Gawker Smeared Me, and yet I Stand with It - wglb
http://www.nytimes.com/2016/05/31/opinion/i-stand-with-gawker.html?action=click&pgtype=Homepage&version=Moth-Visible&moduleDetail=inside-nyt-region-3&module=inside-nyt-region&region=inside-nyt-region&WT.nav=inside-nyt-region&_r=0
======
mc32
The article is full of non-sequiturs.

"I believe that Gawker serves an essential function in a celebrity-obsessed
culture"

? So, in a celebrity shunning culture they'd be useless?

"...the public right to information is more important than any individual’s
right to privacy"

What is this public right to information, where does it come from?

"Gawker is responding to an asymmetry of celebrity power"

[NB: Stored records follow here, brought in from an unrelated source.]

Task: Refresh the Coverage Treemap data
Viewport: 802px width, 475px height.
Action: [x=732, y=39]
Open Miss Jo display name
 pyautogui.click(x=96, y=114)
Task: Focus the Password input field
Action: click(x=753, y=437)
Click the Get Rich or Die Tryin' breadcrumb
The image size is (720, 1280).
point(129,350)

An obsession with celebrities. As if celebrities were the important aspect of
society. If celebrity power is unfavorable to ordinary people, legislate their
power down to size, don't rely on a white-knight like "protector of the
people"

If Gawker wanted to do the public a favor, rather than say, just another way
to make a buck or to wield power, they'd do hard journalism.

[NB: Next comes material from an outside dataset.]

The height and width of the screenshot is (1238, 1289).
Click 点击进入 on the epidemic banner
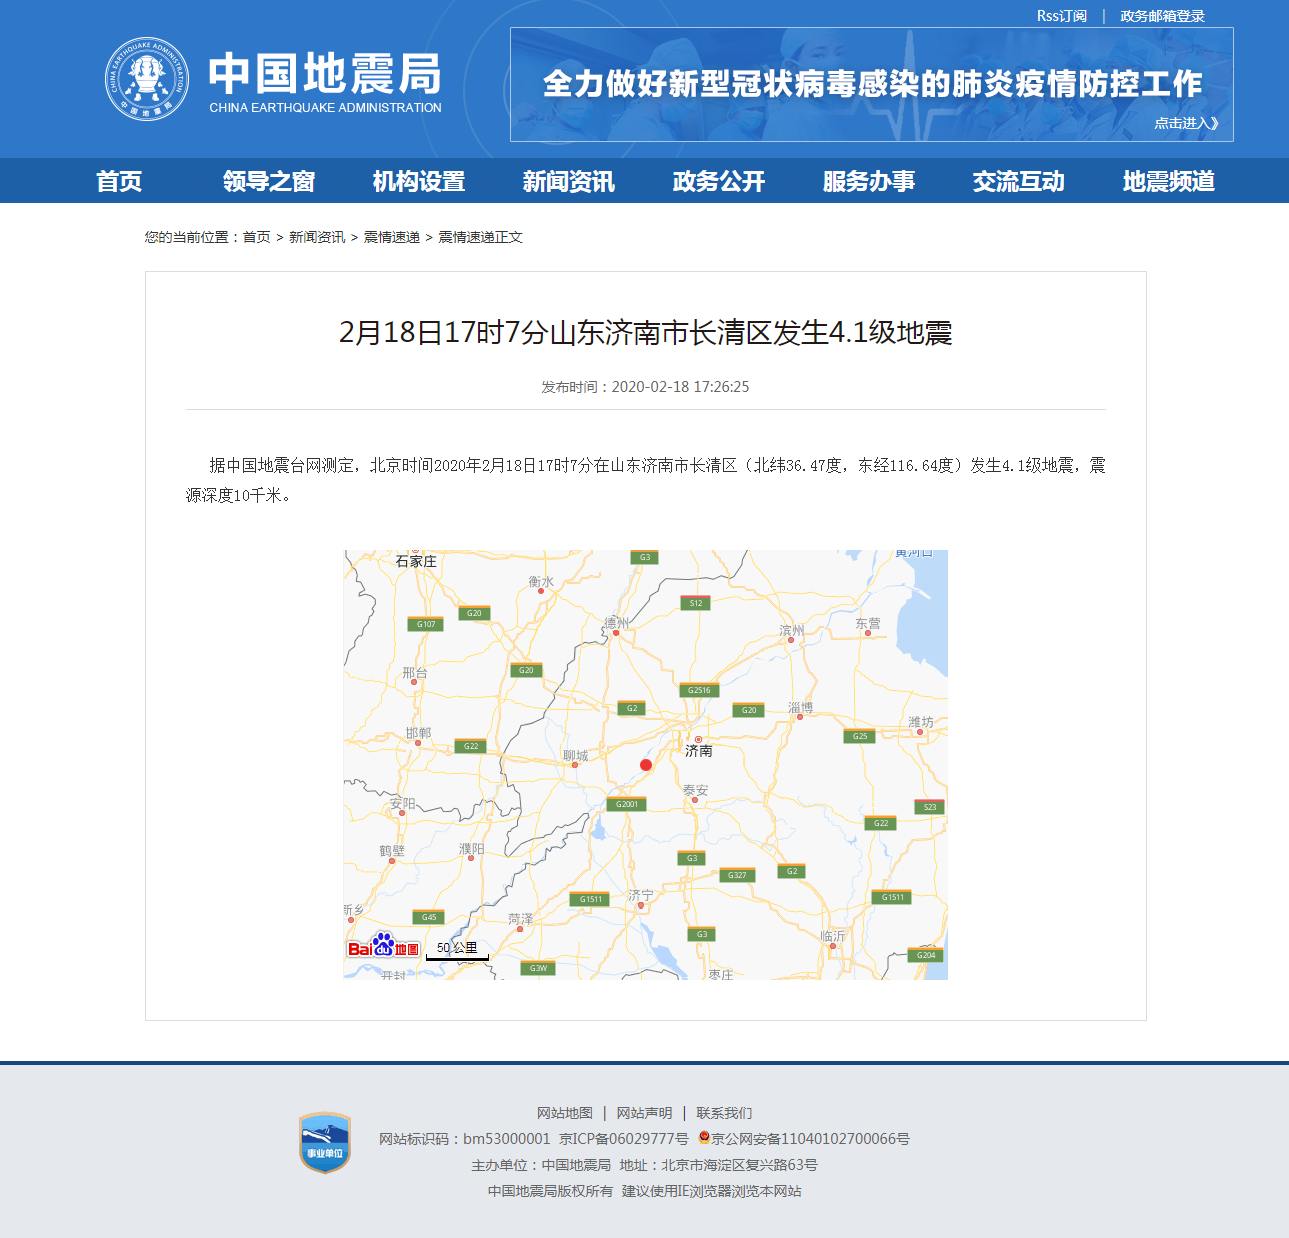1186,123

I mean, who cares what kind of sex HH has or Peter's sex preferences are?
That's salaciousness disguised as news. And no, I don't care to see a
congressperson's sex tapes either. I do care that they engage in illegal
things, yes, but not about people's peccadilloes. Isn't society beyond
voyeurism-thru-media-cum-news already?

------
lucozade
> ... the recent investigation into Donald Trump’s hair, [is] directly in
> opposition to the triumph of celebrity culture.

There's so much going on in that phrase it's hard to know where to start.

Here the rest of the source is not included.